Insgesamt sind die kapitalistischen Rahmenbedingungen, zivil-militärische Zusammenarbeit und generell eine herrschaftsorientierte Politiksicht im Spiel vorgegeben. Generell stellt sich mir jetzt noch stärker die Frage, warum die Bundeswehr damit an Schulen gehen darf - politische Bildung gehört für mich nun mal in die Hände von pädagogischen Fachkräften und nicht in die von Soldaten. Alleine dass sie so etwas machen können, beinhaltet eine Message mit Werbeeffekt fürs Militärische. POL&IS informiert über weltpolitische Zusammenhänge und wirbt damit geschickt indirekt für die Selbstverständlichkeit und Unabkömmlichkeit des Militärs und die Notwendigkeit seines Einsatzes.

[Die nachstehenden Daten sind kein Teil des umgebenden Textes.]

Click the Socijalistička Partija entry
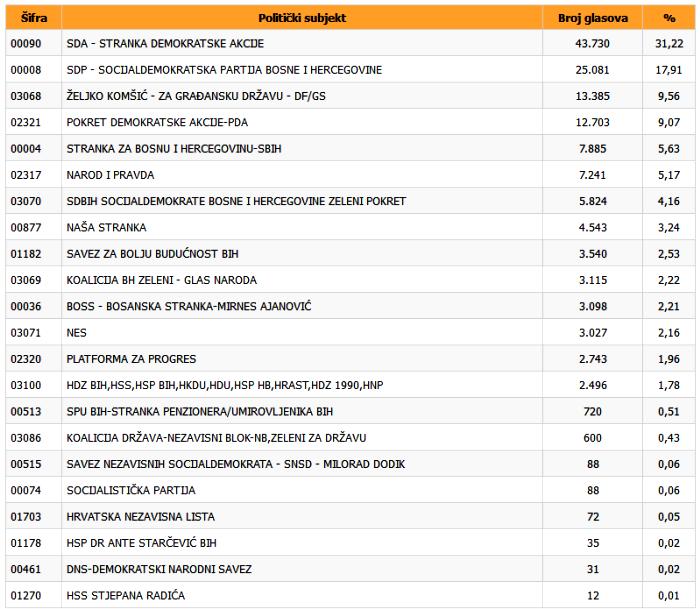This screenshot has height=609, width=700. pos(131,490)
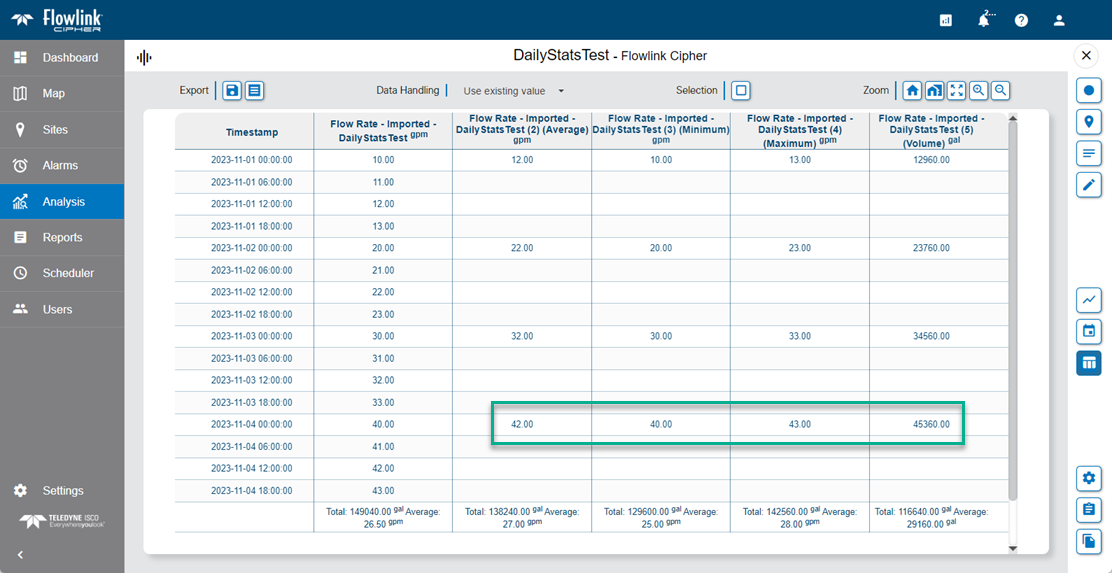Collapse the left sidebar with chevron

pos(20,554)
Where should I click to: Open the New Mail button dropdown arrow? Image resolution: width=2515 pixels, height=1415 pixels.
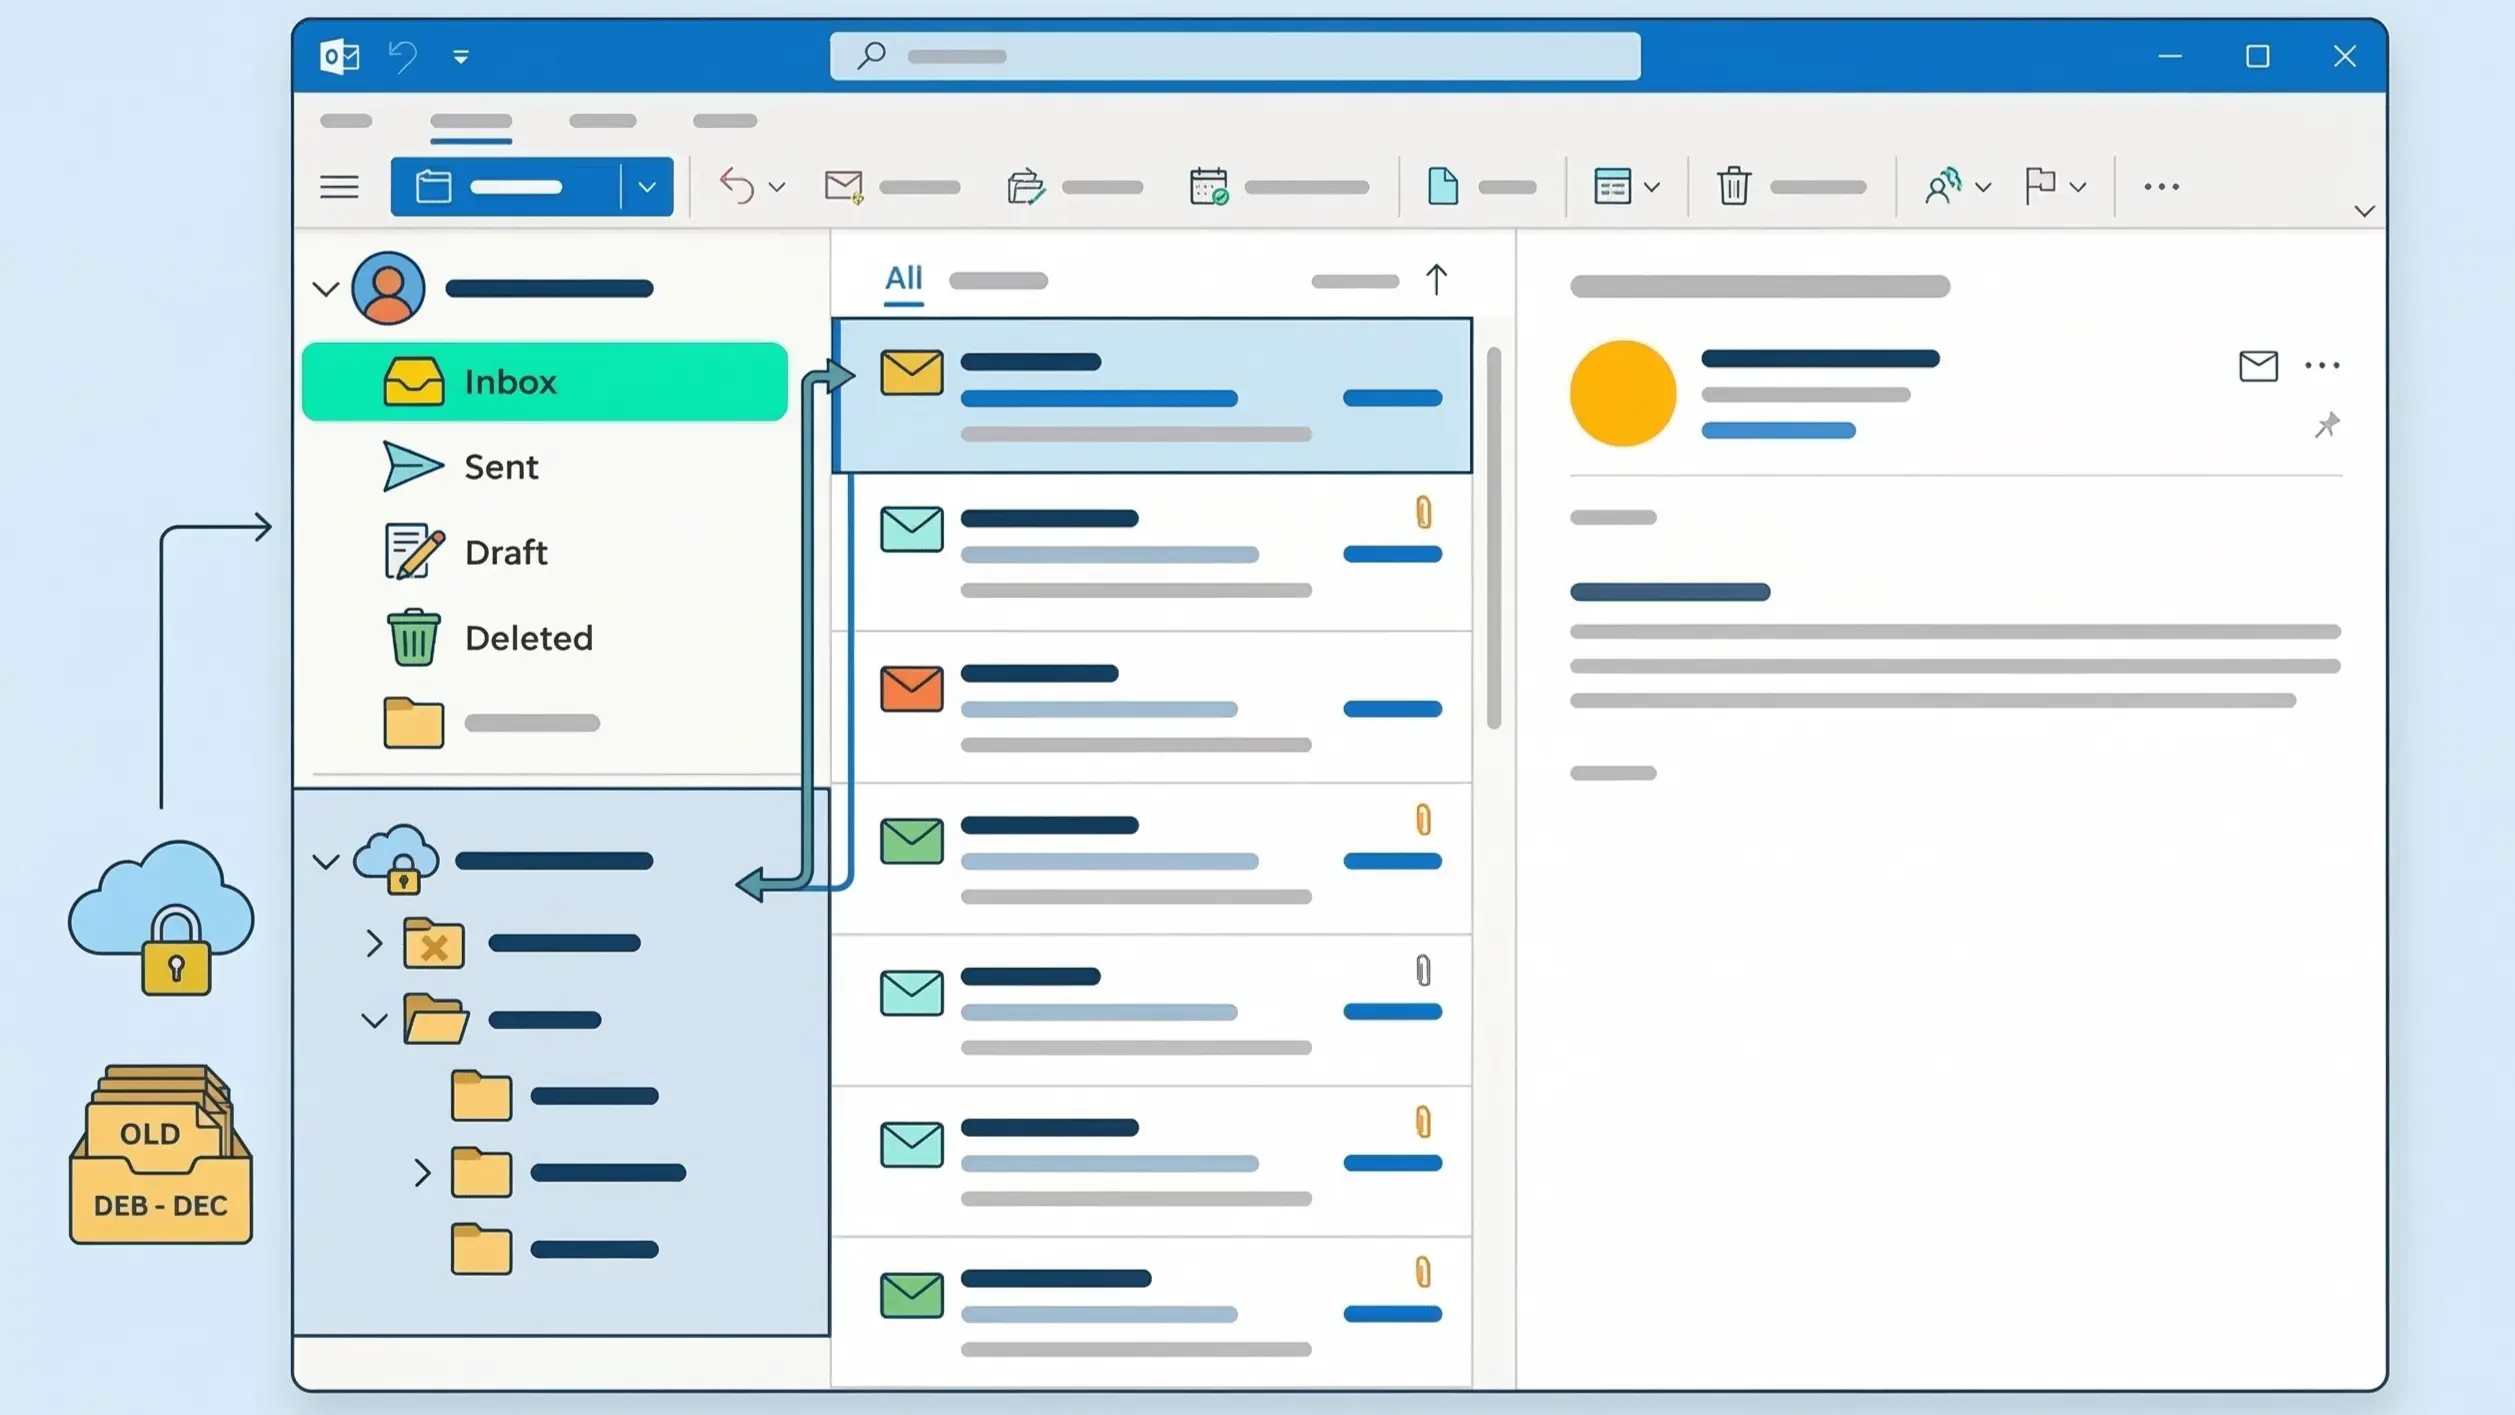pyautogui.click(x=646, y=186)
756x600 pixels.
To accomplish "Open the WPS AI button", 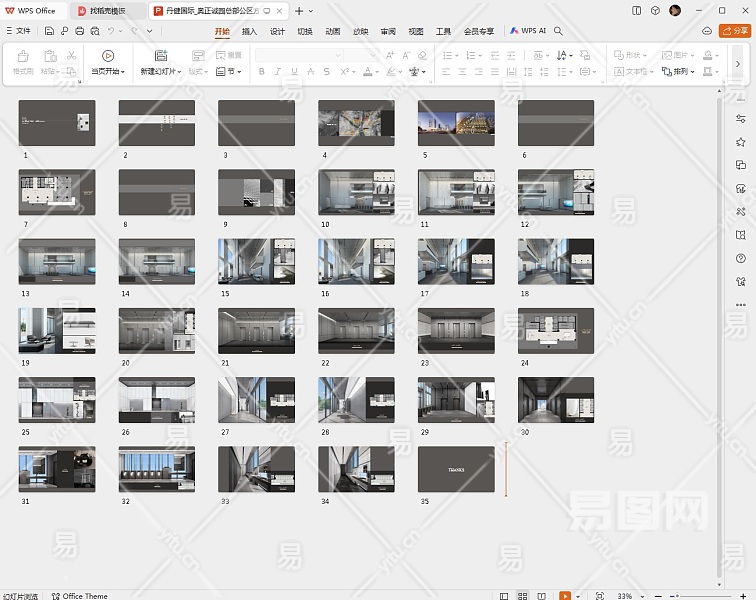I will tap(528, 31).
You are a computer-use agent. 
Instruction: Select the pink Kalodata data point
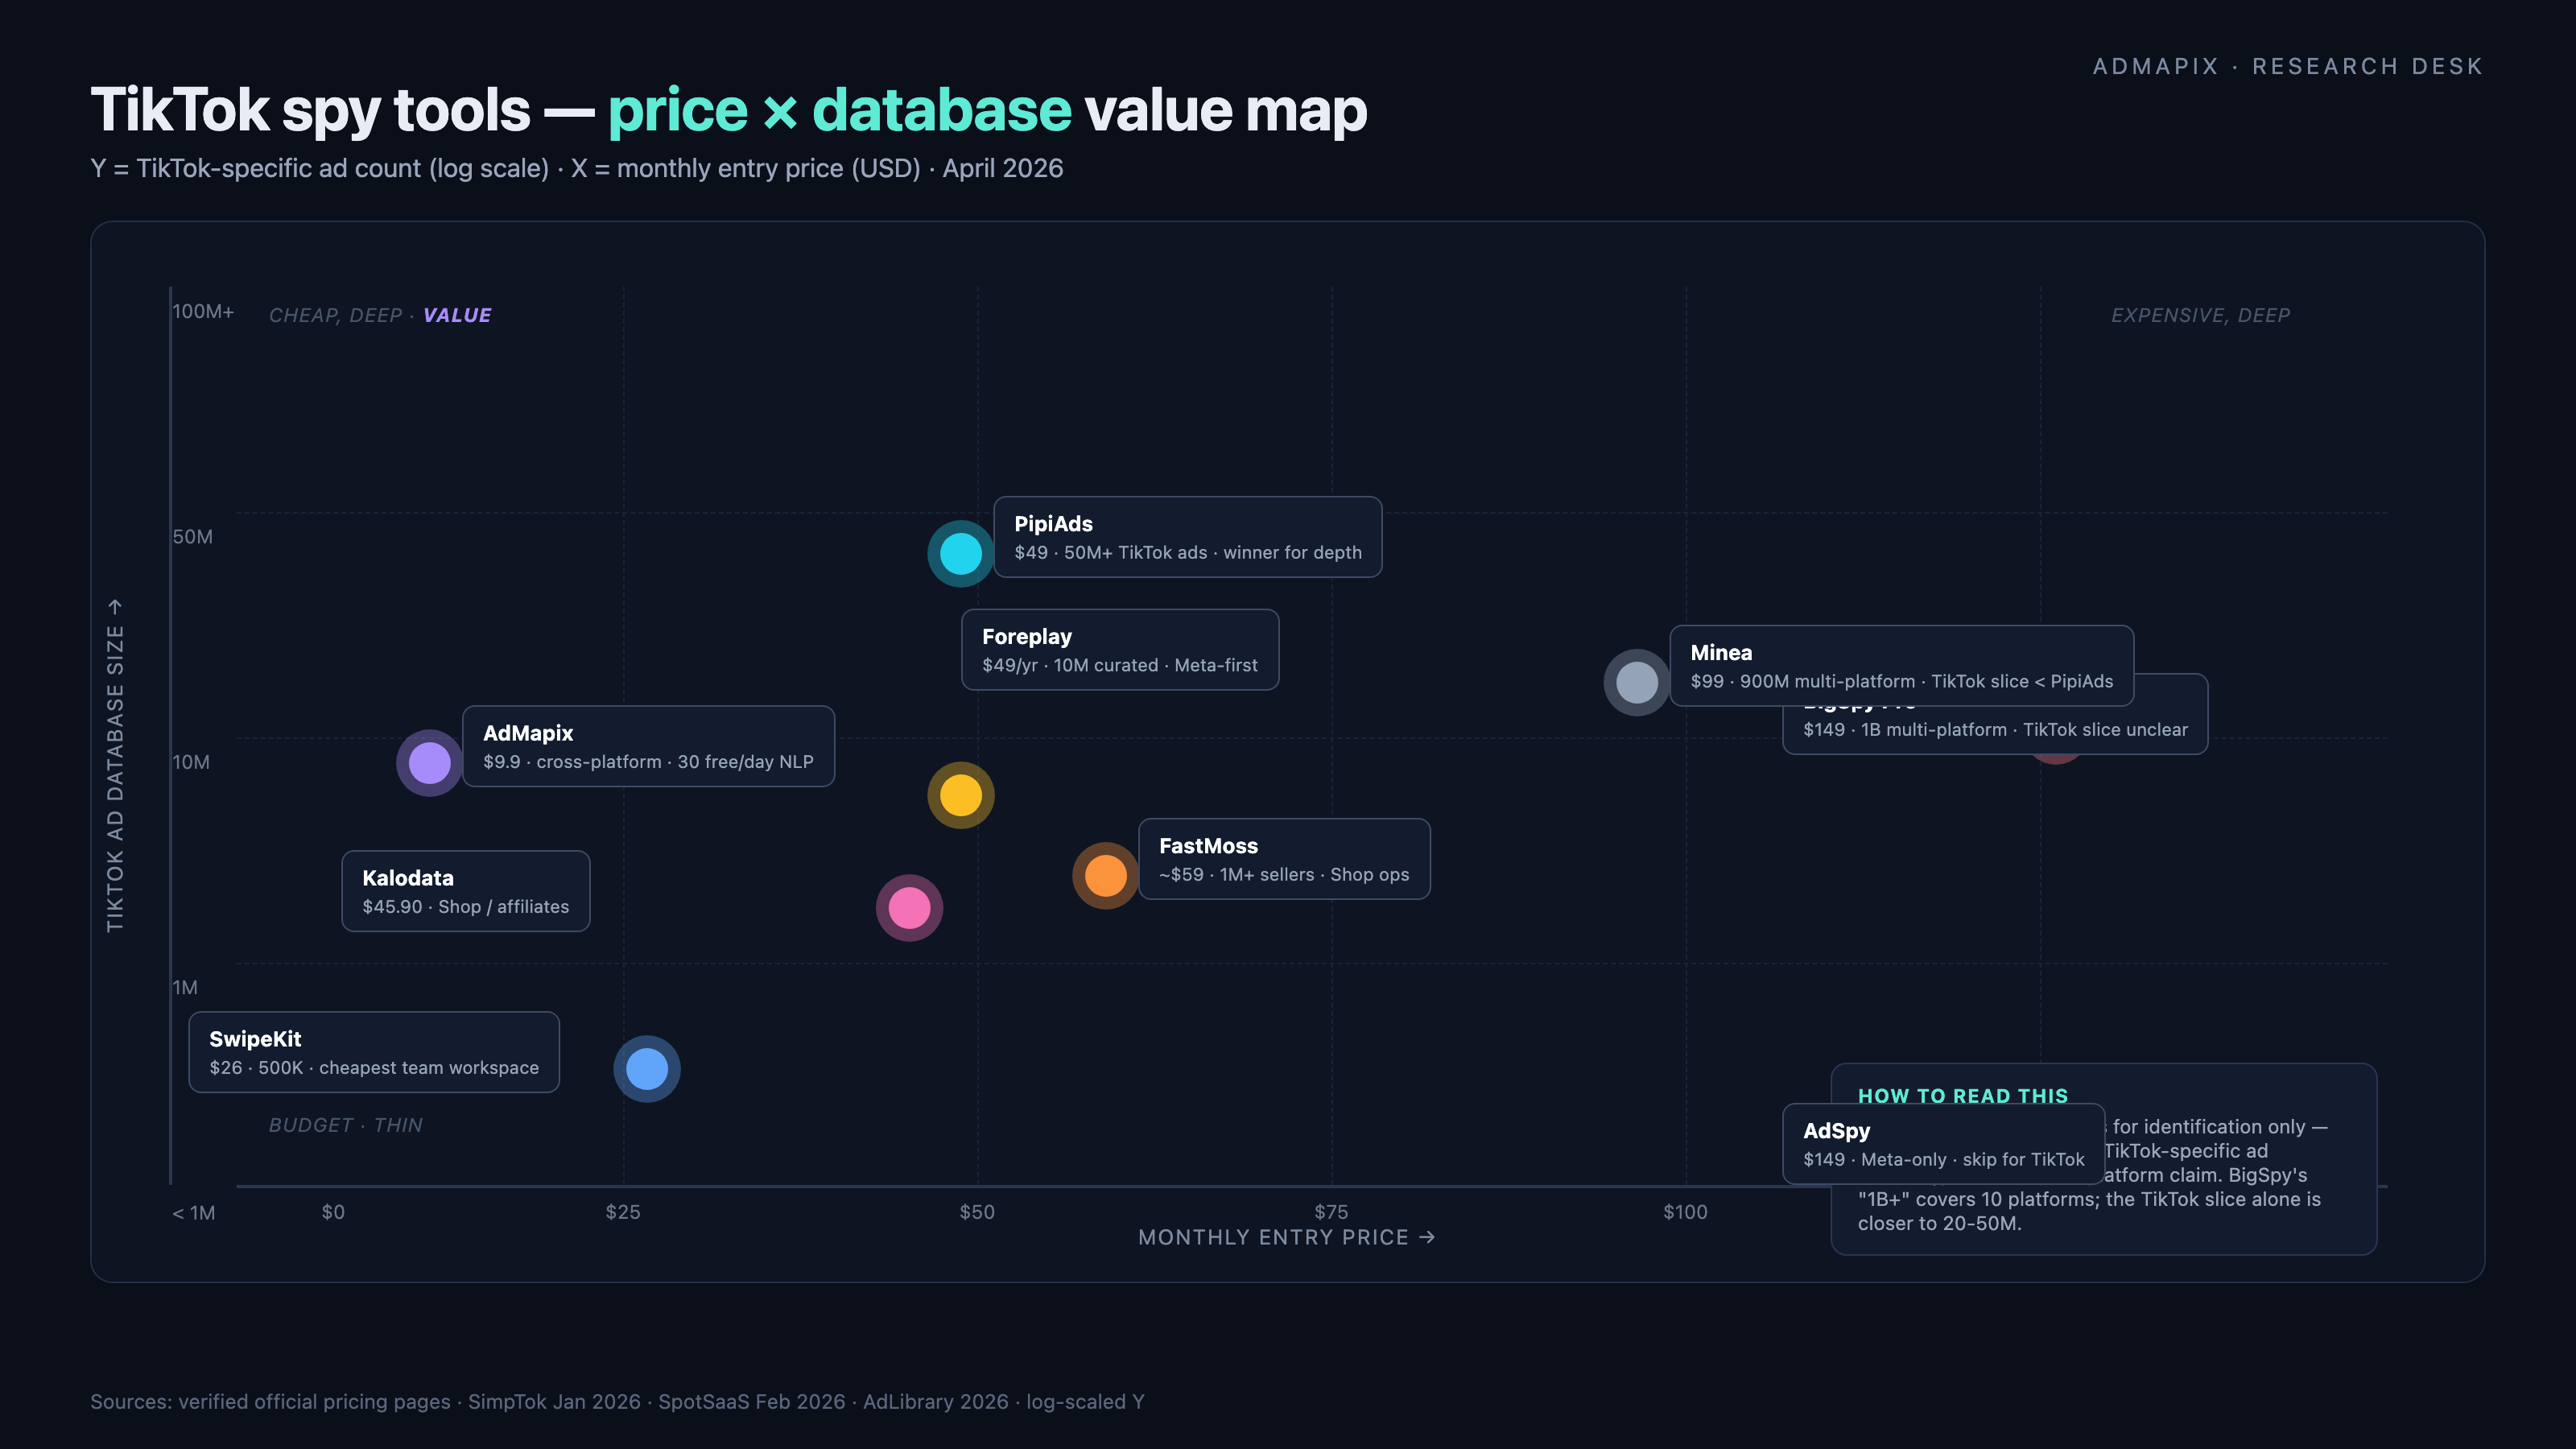coord(909,908)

Markus Pflüger ist DFG-VK-Mitglied und aktiv bei der AG Frieden Trier.
Weitere Links zu dem Bundeswehr-Simulationsspiel:

http://www.imi-online.de/2010.php?id=2188
IMI-Analyse zum Planspiel POL&IS


http://imi-online.de/download/ IMI-Analye2010-37-POLISa.pdf
als PDF


http://www.jungewelt. de/2010/10-25/030.php
Interview mit Markus Pflüger zum „Spielen mit der Bundeswehr“ in der Tageszeitung junge welt





POL&IS - ein Kurzüberblick


Zielgruppe sind vor allem SchülerInnen der 10. bis 13. Klasse, aber auch Lehrer, Referendare und Studierende, 30 bis 45 Teilnehmer, Dauer 3 Tage, Anleitung durch 2 Jugendoffiziere. Die Polis-Welt ist in dreizehn Regionen aufgeteilt, in denen die Rollen des Regierungschefs, Staatsministers (Militär), Wirtschaftsministers und Umweltministers von Spielern übernommen werden (die Opposition spielt, soweit ersichtlich, eher eine untergeordnete Rolle). Darüber hinaus sind auch nichtstaatliche Organisation wie z.B. Greenpeace oder Amnesty International sowie die Weltbank, die Weltpresse und die Vereinten Nationen (in Form des Generalsekretärs) eingebunden. Es gibt je einen Umwelt-, Wirtschafts-, und Militärbereich. Im Zentrum des Wirtschaftsbausteins steht die Versorgung der eigenen Bevölkerung, wofür die Produktion in den Sektoren Energie, Rohstoffe, Industrie und Agrar gesteigert werden muss. Unterversorgung muss über den Weltmarkt ausgeglichen werden. Wirtschaftswachstum erzeugt wiederum Verschmutzung, die durch Investitionen in Umweltmaßnahmen abgeschwächt werden muss - oder man verschifft den Müll in eine der ärmeren Regionen. Der Militärbereich spielt insgesamt eine eher untergeordnete Rolle, da zwischenstaatliche Kriege gemäß der Spielmechanik äußerst kostspielig sind und sanktioniert werden. Innerstaatliche sowie nichtstaatliche internationale Konflikte hingegen konnten (bei etwa gleichen „Kosten“) sowohl militärisch als auch zivil bearbeitet werden. Während Militär, Ökologie und Ökonomie nach festen Regeln funktionieren, werden im politischen Bereich Programme entworfen, die Maßnahmen in nahezu jedem Politikbereich beinhalten können. Die Bewertung dieser Programme in Form eines Bonus oder einer Sanktion obliegt den leitenden Jugendoffizieren, die hierüber einen massiven Gestaltungsspielraum haben, indem sie Anreize für aus ihrer Sicht „richtige“ Maßnahmen geben können.